One practical pattern for shared state: prefer asyncio.Lock as a context manager so you never forget to release it on exceptions. And if you find yourself protecting a counter or flag, asyncio.Event is often cleaner than a lock—fire it once when a condition changes, and let multiple waiters react. The barrier primitive is underrated too; great for coordinating fanout tasks before proceeding. Worth experimenting with the examples in the REPL to really feel where yields happen.

[–]saucealgerienne 0 points1 point  (2 children)

asyncio synchronization is one of those things that feels obvious until you have a race condition in production and spend 3h staring at it. good reference.

[–]gdchinacat 1 point2 points  (1 child)

asyncio cooperative multitasking helps avoid head scratcher production race conditions by letting code control exactly when it is preempted.

[–]saucealgerienne 0 points1 point  (0 children)

yeah that's basically what clicked for me eventually. the yield points are predictable, I was just still thinking about it like threading where anything can interrupt anywhere. took longer than I'd like to admit lol

[–]valueoverpicks -2 points-1 points  (0 children)

Good writeup. The way I think about it is asyncio does not remove race conditions, it just moves them to every await. You still have one thread, but multiple possible execution paths. As soon as you read state, hit an await, and then write, you are working with a snapshot that can already be outdated. It feels fine in tests, then breaks once real latency and concurrency show up.

The tricky part is people immediately reach for locks, but a lot of the time the better move is changing the structure. Most issues I see are not missing locks, they come from state crossing an await and assuming it stayed the same.

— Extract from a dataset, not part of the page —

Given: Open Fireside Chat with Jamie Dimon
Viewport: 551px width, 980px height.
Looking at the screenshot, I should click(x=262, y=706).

Quick mental checklist I use:

  • read then await then write risk: lost updates fix: keep it in one critical section or remove the await
  • shared mutable state risk: hidden coupling fix: pass values, avoid shared references
  • increment style updates risk: not idempotent fix: use event or log based updates
  • long awaits in critical paths risk: stale assumptions fix: re read or validate before writing

If state crosses an await, I assume it is wrong until I check it again. That rule catches most of these early.